The prompt’s contained questions can come in different formats, they don’t usually end with a ‘?’ so I can’t just split the prompt into an array of prompts.

What’s the best way to handle multiple questions in one prompt with pinecone?

1 Like

Sounds like you are trying to query using an embedding of all questions at once. That’s unlikely to work. You need to split the query up and compare vectors of each individual query as you have optionally suggested.

Alternatively you can implement this using a local search function shared with the LLM and use its discretion to call the search function as many times as it deems necessary.

1 Like

Not sure I understand. Are you saying I should use an LLM to split the multi-question prompt into more meaningful array of prompts? I already have some slowness issues (pinecone request, and the final openai query with the context received from pinecone).

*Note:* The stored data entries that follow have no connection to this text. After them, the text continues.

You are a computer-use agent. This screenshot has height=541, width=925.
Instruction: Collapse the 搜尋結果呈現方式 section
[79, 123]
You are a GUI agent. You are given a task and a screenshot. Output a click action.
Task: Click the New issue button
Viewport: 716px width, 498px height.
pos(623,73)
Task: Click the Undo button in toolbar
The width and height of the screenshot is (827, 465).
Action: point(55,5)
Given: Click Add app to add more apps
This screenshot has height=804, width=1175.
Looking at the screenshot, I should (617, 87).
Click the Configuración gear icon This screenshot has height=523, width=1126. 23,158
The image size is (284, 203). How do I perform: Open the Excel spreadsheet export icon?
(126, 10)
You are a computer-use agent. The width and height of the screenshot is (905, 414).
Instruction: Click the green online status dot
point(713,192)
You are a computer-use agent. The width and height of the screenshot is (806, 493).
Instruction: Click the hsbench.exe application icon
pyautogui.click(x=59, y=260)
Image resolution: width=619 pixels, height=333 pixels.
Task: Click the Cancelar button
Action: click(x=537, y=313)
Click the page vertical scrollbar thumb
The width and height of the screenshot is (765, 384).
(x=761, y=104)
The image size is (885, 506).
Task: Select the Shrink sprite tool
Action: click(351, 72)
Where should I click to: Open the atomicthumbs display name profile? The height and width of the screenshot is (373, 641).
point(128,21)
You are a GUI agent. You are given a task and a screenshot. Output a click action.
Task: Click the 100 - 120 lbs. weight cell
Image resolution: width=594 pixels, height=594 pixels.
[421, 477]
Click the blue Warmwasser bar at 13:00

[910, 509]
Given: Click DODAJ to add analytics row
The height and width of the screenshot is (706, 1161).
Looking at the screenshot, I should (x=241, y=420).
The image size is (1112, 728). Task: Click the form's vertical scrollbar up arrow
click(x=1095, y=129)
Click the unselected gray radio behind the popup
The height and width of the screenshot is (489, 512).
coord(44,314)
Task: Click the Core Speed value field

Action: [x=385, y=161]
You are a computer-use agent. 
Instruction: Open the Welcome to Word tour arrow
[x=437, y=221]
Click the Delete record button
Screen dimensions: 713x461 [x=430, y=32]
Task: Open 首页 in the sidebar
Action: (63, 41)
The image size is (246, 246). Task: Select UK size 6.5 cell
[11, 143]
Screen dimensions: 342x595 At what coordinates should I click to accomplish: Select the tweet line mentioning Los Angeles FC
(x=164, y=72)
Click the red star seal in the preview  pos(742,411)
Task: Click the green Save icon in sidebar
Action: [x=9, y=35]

That would basically mean a third query.

1 Like

So this is more a question on : how can I effectively implement a search

Here is how I have solved this in the past:

  1. When embedding using Pinecone, I try to do a 7 to 12 sentence cluster with 3 sentences on each side (there are other methods etc)
  2. when asking a more broad question, I usually prefer to set the TopK to about 15-20
  3. if there are X (can be 2, or 8) questions, the TopK fetches the most relevant onces and there is a high chance that you get the right response back in those 15-20 chunks
  4. play around with the topK a bit
  5. finally, I have a post-processor (usually GPT3.5Turbo or GPT 4) which takes the 20 chunks and spits out the response. In that prompt, I usually add : if there were multiple questions, split each answer in different lines.

Hope this helps.

Yes, I am. If you inform the LLM about a function that will carry out the query, it can perform a function call.

The LLM can be sophisticated enough to split up your natural language paragraph into several individual function calls.